Durant l'expédition d'Égypte, des observations sur l'aile de l'autruche lui font déjà entrevoir l'importance des organes rudimentaires: chez cet oiseau, l'os bien connu sous le nom de fourchette est très peu développé. «Ces rudiments de fourchette n'ont pas été supprimés, dit Geoffroy, parce que la nature ne marche jamais par sauts rapides et qu'elle laisse toujours des vestiges d'un organe, lors même qu'il est tout à fait superflu, si cet organe a joué un rôle important dans les autres espèces de la même famille. Ainsi se retrouvent, sous la peau des flancs, les vestiges de l'aile du casoar; ainsi se voit, chez l'homme, à l'angle interne de l'œil, un boursouflement de la peau qu'on reconnaît pour le rudiment de la membrane incitante dont beaucoup de quadrupèdes et d'oiseaux sont pourvus.»

Vers cette même époque, en 1800, il écrit encore: «Les germes de tous les organes que l'on observe, par exemple, dans les différentes familles d'animaux à respiration pulmonaire, existent à la fois dans toutes les espèces, et la cause de la diversité infinie des formes qui sont propres à chacune, et de l'existence de tant d'organes à demi effacés ou totalement oblitérés, doit se rapporter au développement proportionnellement plus considérable de quelques-uns, _développement qui s'opère toujours aux dépens de ceux qui sont dans le voisinage_.» Ce dernier aperçu n'est autre chose que la première indication de ce que Geoffroy Saint-Hilaire appellera plus tard le _principe du balancement des organes_; et ce principe lui fournira l'explication de l'existence des organes rudimentaires, produits incomplets de germes qui ont avorté, parce que d'autres organes voisins se sont emparés de la nourriture qui leur était destinée.

Il est rare d'ailleurs que l'avortement soit complet; les rudiments, pour demeurer imparfaits, n'en existent pas moins à la place même qu'auraient dû occuper les organes qu'ils représentent; c'est là un fait important pour la démonstration de l'unité de plan de composition.

Une semblable unité suppose, nous l'avons vu, que _tous les animaux d'un même groupe_--Geoffroy semble restreindre ici l'affirmation absolue qu'il avait émise dans son mémoire sur les Makis--possèdent les mêmes organes.

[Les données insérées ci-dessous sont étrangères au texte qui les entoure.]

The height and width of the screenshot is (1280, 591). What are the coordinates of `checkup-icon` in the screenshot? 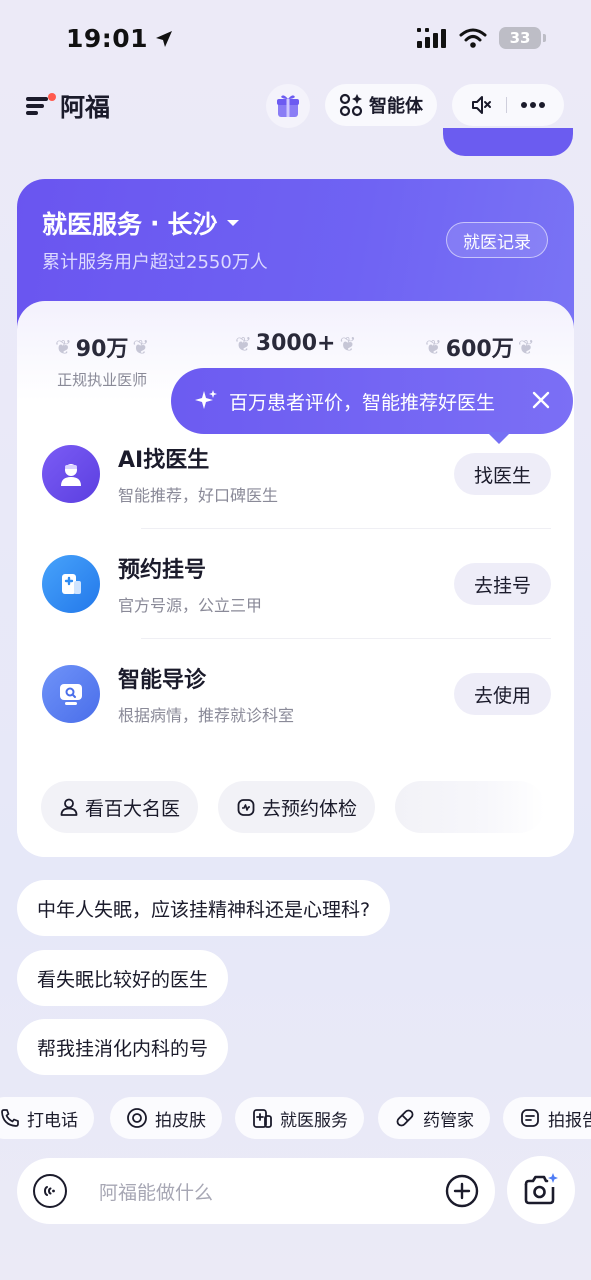 It's located at (246, 808).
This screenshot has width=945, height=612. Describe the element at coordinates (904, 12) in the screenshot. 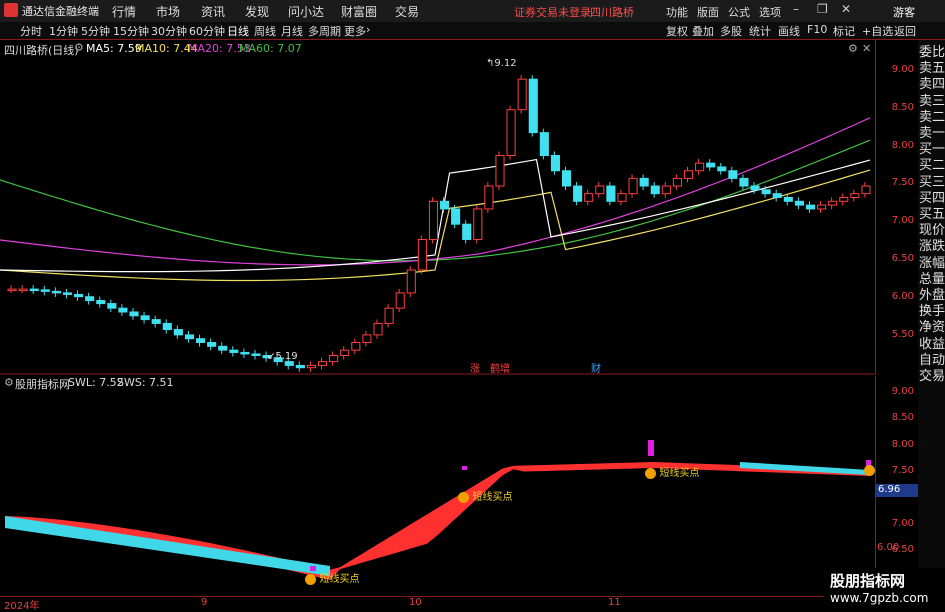

I see `guest-label: 游客` at that location.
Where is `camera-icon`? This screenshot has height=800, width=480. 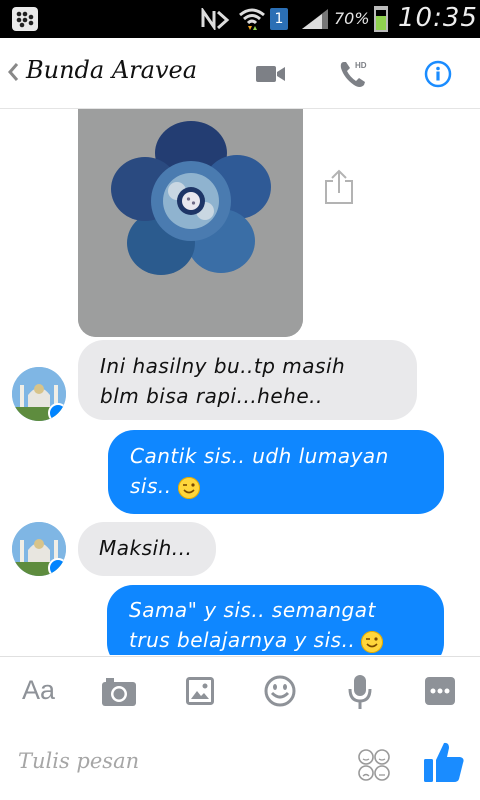
camera-icon is located at coordinates (119, 692).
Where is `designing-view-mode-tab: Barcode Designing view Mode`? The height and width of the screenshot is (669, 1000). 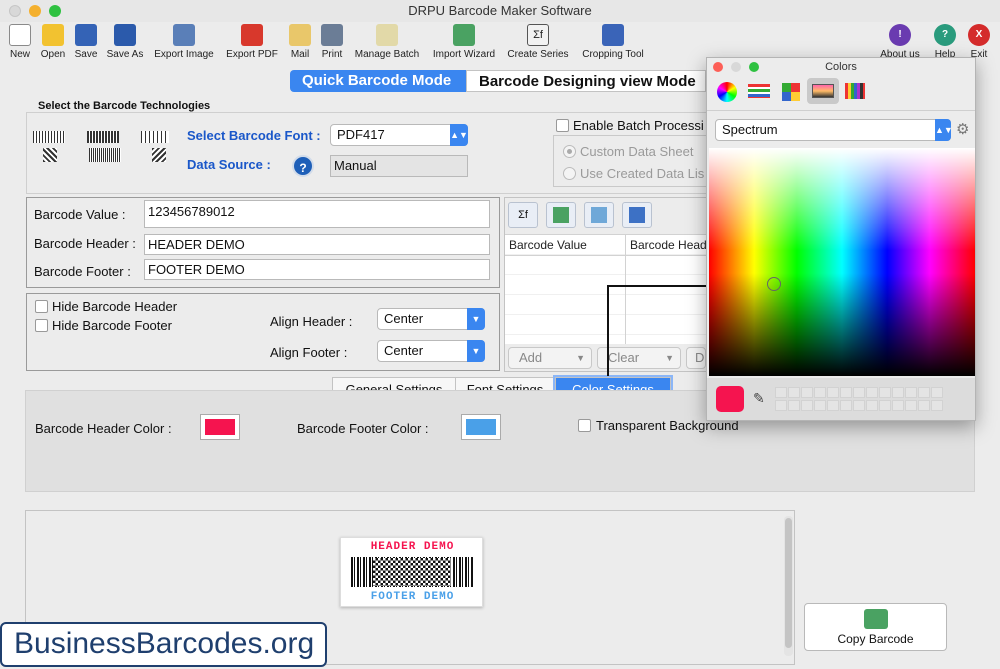
designing-view-mode-tab: Barcode Designing view Mode is located at coordinates (586, 81).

Mais comment reconnaître, dans la série innombrable des formes, les organes qui se correspondent? Ici, Geoffroy imagine une méthode d'investigation, indépendante de l'hypothèse de l'unité de plan de composition, applicable toutes les fois que des animaux sont construits sur le même plan, quel que soit le nombre des plans suivis par la nature, et qui, sous le nom de _théorie des analogues_, est devenue entre les mains des anatomistes de toutes les écoles l'un des instruments les plus féconds de découvertes.